EXERCISE:
If a line of the records contains the string "dimensions", copy it out.

SOURCE MATERIAL:

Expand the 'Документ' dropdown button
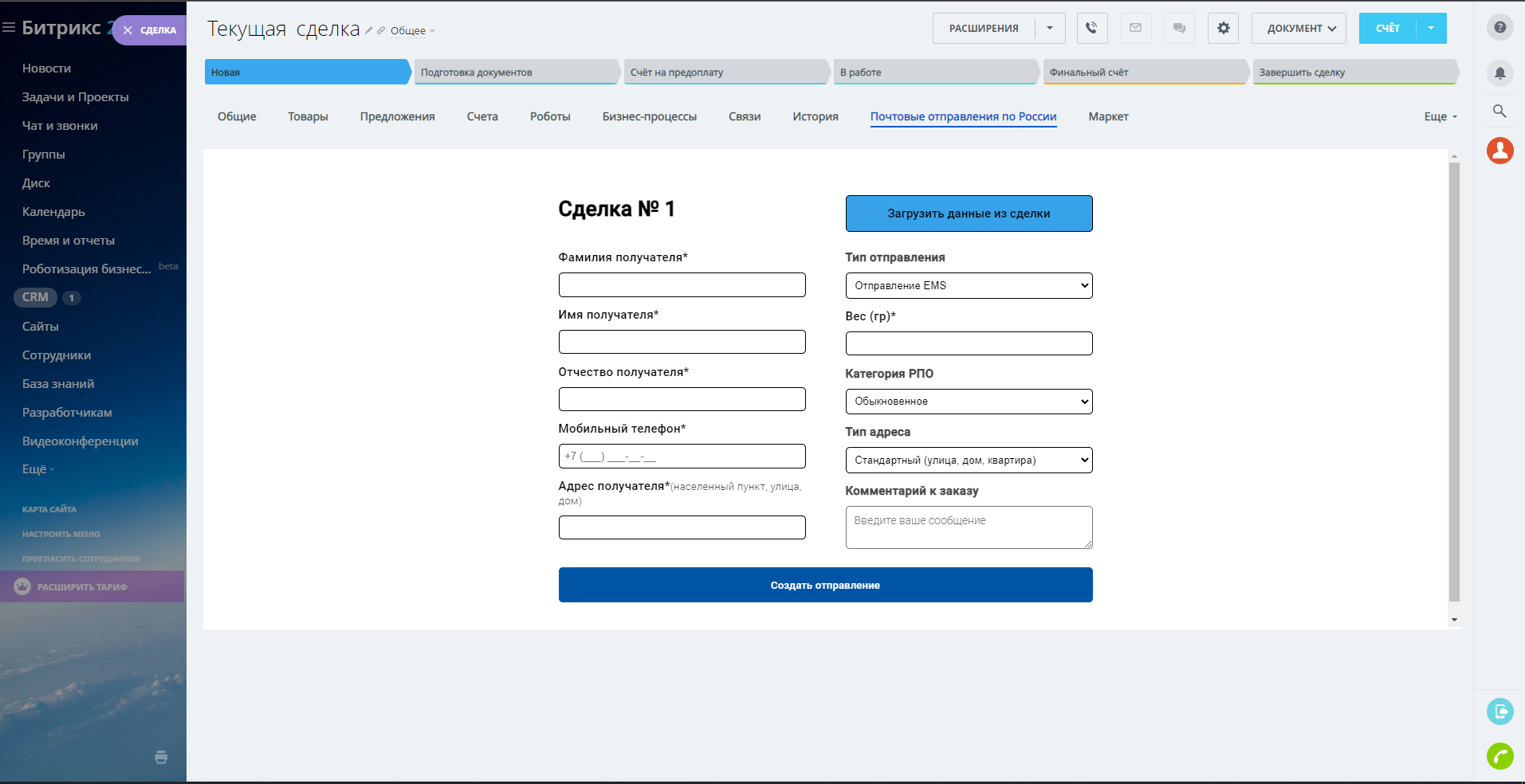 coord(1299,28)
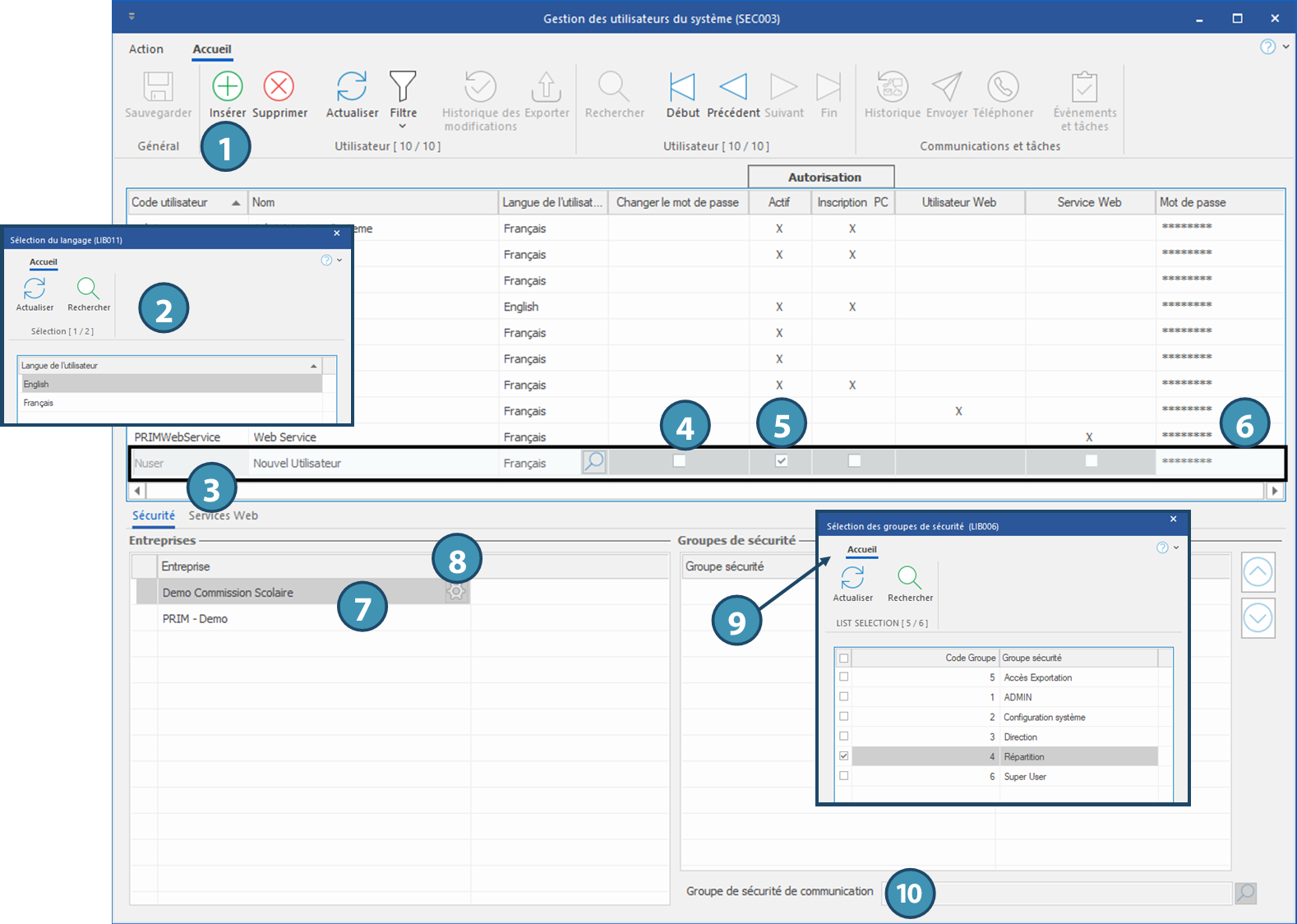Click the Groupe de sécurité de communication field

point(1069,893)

==

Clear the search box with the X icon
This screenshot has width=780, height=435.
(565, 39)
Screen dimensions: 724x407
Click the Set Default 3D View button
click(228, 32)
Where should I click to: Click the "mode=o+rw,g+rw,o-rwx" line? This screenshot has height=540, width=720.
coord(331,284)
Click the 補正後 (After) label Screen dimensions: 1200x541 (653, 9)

--

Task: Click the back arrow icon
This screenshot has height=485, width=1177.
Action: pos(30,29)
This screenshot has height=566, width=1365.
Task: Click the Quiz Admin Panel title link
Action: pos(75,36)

RESULT:
Screen dimensions: 724x407
Click the 補正後 (After) label Screen dimensions: 1200x541 (653, 9)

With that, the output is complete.